In order to form a closed circuit, four resistors \[P\], \[Q\], \[R\] and \[S\] are coupled end to end. Such tight networks of conductors create a closed circuit. This near conductor network is known as the bridge of Wheatstone. A battery is linked between any pair of opposite junctions, say \[A\] & \[C\], and a galvanometer is connected between the other pair of opposite junctions. We allocated the current flow from the logical consideration in the various divisions.
\[\dfrac{P}{Q} = \dfrac{R}{S}\]

Giving: \[G\] is the Galvanometer resistance.
Let \[{i_1}\],\[{i_2}\],\[{i_3}\],\[{i_4}\] & \[{i_g}\] be the current flowing through the resistance branches \[P\] , \[Q\] , \[R\] , \[S\] and \[G\] respectively.
By applying Kirchhoff’s first law,
At the point \[C\],
$\sum {i = 0} \\
\Rightarrow i - {i_1} - {i_2} = 0 \\$
\[ \Rightarrow {i_2} = i - {i_1}\] …… (1)
Similarly,
\[{i_3} = {i_1} - {i_g}\] ….. (2)
\[\Rightarrow{i_4} = i - {i_1} + {i_g}\] …… (3)
By applying Kirchhoff’s second law,
For, \[CBDC\],
\[{i_1}P + {i_g}G - {i_2}R = 0\] \[\left( {P + Q} \right){i_1} + {i_g}G - iR = 0\]…… (4)
Similarly applying in same,
For, \[BADB\],
\[Q{i_3} - {i_g}G - {i_4}S = 0\] …… (5)
By putting the value of equations (2) and (5), we get,
\[{i_g} = \dfrac{{i\left( {RQ - SP} \right)}}{{G\left( {Q + S} \right) + \left( {Q + G + S} \right)\left( {P + R} \right)}}\] ….. (6)
From equation (6) we can find the current through the galvanometer. \[{i_g} = 0\] from equation (6) \[{i_g} = 0\] for null deflection only if the condition for null deflection is \[\left( {RQ - PS} \right) = 0\] or \[P/Q = R/S\]

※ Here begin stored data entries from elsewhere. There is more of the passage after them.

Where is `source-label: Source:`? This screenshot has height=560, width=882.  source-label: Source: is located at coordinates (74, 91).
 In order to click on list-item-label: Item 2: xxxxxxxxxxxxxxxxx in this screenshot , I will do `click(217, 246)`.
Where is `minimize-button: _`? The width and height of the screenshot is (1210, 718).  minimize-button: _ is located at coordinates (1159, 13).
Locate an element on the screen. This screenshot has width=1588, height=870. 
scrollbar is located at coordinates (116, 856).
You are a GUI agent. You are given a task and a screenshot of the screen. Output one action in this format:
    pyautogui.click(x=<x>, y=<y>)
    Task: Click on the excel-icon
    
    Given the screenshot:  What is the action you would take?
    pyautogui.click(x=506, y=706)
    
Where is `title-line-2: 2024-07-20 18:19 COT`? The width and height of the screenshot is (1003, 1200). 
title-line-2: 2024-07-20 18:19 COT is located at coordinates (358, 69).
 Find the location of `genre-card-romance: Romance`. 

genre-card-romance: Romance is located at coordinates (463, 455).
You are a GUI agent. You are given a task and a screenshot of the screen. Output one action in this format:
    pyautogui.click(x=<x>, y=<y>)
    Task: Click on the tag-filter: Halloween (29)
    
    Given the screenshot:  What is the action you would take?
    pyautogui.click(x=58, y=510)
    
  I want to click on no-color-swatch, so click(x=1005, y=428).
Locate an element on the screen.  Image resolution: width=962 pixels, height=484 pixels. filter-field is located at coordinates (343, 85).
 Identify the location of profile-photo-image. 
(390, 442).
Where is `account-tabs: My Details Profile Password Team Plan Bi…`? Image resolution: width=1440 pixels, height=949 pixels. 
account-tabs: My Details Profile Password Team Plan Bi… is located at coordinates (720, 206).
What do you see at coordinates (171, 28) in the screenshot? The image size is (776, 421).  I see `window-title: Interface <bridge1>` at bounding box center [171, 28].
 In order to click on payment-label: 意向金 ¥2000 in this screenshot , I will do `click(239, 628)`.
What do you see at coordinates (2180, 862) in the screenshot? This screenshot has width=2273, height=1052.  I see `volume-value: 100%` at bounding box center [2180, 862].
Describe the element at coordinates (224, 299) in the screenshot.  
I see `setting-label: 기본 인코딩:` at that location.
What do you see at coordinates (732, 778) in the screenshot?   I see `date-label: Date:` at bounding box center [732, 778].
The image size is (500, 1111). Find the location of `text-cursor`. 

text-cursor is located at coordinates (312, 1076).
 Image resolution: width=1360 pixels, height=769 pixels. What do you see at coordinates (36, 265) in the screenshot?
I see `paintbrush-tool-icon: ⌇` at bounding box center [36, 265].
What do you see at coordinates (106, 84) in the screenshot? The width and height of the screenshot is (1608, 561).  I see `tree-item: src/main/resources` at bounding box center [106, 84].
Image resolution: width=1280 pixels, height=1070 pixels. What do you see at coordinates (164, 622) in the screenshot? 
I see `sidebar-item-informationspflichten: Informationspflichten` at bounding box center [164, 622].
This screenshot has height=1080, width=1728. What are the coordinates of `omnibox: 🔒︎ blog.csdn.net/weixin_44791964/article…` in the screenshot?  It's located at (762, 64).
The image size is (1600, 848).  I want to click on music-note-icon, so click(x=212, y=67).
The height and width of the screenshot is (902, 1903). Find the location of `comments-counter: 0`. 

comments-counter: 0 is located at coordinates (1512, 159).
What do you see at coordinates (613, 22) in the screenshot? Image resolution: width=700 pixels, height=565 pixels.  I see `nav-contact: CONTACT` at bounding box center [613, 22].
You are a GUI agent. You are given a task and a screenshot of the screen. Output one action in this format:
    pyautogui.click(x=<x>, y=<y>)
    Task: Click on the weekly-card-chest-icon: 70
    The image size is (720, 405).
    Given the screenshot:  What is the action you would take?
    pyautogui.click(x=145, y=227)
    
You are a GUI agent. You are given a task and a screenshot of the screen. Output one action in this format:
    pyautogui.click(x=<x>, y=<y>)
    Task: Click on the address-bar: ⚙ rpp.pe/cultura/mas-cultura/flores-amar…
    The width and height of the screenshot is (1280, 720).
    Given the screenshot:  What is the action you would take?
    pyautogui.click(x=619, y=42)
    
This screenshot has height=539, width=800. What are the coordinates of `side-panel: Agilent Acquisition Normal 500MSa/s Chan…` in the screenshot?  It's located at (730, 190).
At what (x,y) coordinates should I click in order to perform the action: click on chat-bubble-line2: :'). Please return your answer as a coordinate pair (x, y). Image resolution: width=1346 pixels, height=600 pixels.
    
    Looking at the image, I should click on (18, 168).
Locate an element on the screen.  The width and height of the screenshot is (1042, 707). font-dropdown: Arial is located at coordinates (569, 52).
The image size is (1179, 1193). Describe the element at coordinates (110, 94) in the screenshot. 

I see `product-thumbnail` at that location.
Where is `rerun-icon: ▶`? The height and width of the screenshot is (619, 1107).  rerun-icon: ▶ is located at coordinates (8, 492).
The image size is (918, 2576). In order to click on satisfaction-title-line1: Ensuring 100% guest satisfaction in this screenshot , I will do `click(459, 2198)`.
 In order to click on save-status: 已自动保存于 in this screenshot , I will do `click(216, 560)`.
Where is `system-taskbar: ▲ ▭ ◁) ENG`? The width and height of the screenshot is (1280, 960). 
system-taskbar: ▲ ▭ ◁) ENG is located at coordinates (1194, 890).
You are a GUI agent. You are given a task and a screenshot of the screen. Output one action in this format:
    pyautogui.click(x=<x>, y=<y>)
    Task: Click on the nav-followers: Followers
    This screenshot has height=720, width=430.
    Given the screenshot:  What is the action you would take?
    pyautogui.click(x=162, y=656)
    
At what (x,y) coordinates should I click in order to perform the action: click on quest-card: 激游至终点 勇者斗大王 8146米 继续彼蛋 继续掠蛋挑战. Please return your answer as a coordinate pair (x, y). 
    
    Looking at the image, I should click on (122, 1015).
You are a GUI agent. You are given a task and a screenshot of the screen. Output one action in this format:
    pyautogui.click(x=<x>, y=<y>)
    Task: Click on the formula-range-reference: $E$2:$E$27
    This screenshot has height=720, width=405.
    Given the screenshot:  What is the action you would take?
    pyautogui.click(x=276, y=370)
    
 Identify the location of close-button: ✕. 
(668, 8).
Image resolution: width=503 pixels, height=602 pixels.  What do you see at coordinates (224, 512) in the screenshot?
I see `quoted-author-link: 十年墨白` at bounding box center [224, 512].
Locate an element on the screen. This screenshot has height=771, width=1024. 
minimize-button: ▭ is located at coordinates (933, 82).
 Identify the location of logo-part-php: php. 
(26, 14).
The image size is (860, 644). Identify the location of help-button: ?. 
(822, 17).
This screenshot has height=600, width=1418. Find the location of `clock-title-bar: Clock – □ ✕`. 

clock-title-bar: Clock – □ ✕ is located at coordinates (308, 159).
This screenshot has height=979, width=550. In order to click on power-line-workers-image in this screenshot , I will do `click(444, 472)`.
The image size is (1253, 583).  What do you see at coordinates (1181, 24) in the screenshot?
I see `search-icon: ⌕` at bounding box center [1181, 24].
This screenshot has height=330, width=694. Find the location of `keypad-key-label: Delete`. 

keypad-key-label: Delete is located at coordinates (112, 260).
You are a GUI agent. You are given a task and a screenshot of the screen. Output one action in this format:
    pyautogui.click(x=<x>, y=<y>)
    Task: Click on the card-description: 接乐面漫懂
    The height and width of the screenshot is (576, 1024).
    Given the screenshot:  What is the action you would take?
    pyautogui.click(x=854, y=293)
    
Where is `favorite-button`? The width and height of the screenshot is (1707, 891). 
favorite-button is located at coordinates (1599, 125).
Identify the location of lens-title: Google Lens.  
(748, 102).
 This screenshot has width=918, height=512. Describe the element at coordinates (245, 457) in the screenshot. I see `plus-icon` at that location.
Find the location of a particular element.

(b) Given, \[AD = 40\], \[DC = 60\]
So,
\[\dfrac{{{R_1}}}{{{R_2}}} = \dfrac{{AD}}{{DC}}\]
\[ \Rightarrow \dfrac{{{R_1}}}{{{R_2}}} = \dfrac{{40}}{{60}}\] …… (1)
Also,
\[\dfrac{{{R_1} + 10}}{{{R_2}}} = \dfrac{{60}}{{40}}\] ….. (2)
Dividing both the equation we get,
\dfrac{{{R_1} + 10}}{{{R_1}}} = \dfrac{{60}}{{40}} \times \dfrac{{60}}{{40}} \\
$\Rightarrow \dfrac{{{R_1} + 10}}{{{R_1}}} = \dfrac{9}{4} \\
\Rightarrow {R_1} = \dfrac{{40}}{5} \\
\Rightarrow {R_1} = 8\,\Omega \\$
Now, from equation (1), we get:
$\dfrac{{{R_1}}}{{{R_2}}} = \dfrac{{40}}{{60}} \\
\Rightarrow \dfrac{8}{{{R_2}}} = \dfrac{{40}}{{60}} \\
\Rightarrow {R_2} = \dfrac{{48}}{4} \\
\therefore {R_2} = 12\,\Omega $

The value of \[{R_1}\]and \[{R_2}\]will be,\[{R_1} = 8\,\Omega \] and \[{R_2} = 12\,\Omega \].

Additional information:
Kirchhoff’s circuit laws: In the lumped element model of electrical circuits, Kirchhoff’s circuit laws are two equals that deal with the current and potential difference (commonly known as voltage). The German physicist Gustav Kirchhoff first identified them in \[1845\]. This made Georg Ohm’s work generalized and followed the work of James Clerk Maxwell. Widely used in electrical engineering, they are often referred to as the principles of Kirchhoff or simply the laws of Kirchhoff. In time and frequency domains, these laws can be applied and form the basis for network analysis.

Note:Remember that, to help us understand how current and voltage function inside a circuit, Kirchhoff’s laws are used. They can also be used to evaluate complex circuits that, using what you already know about series and parallel resistors, cannot be reduced to one equivalent resistance. It must be remembered this law tells about the conservation of charge.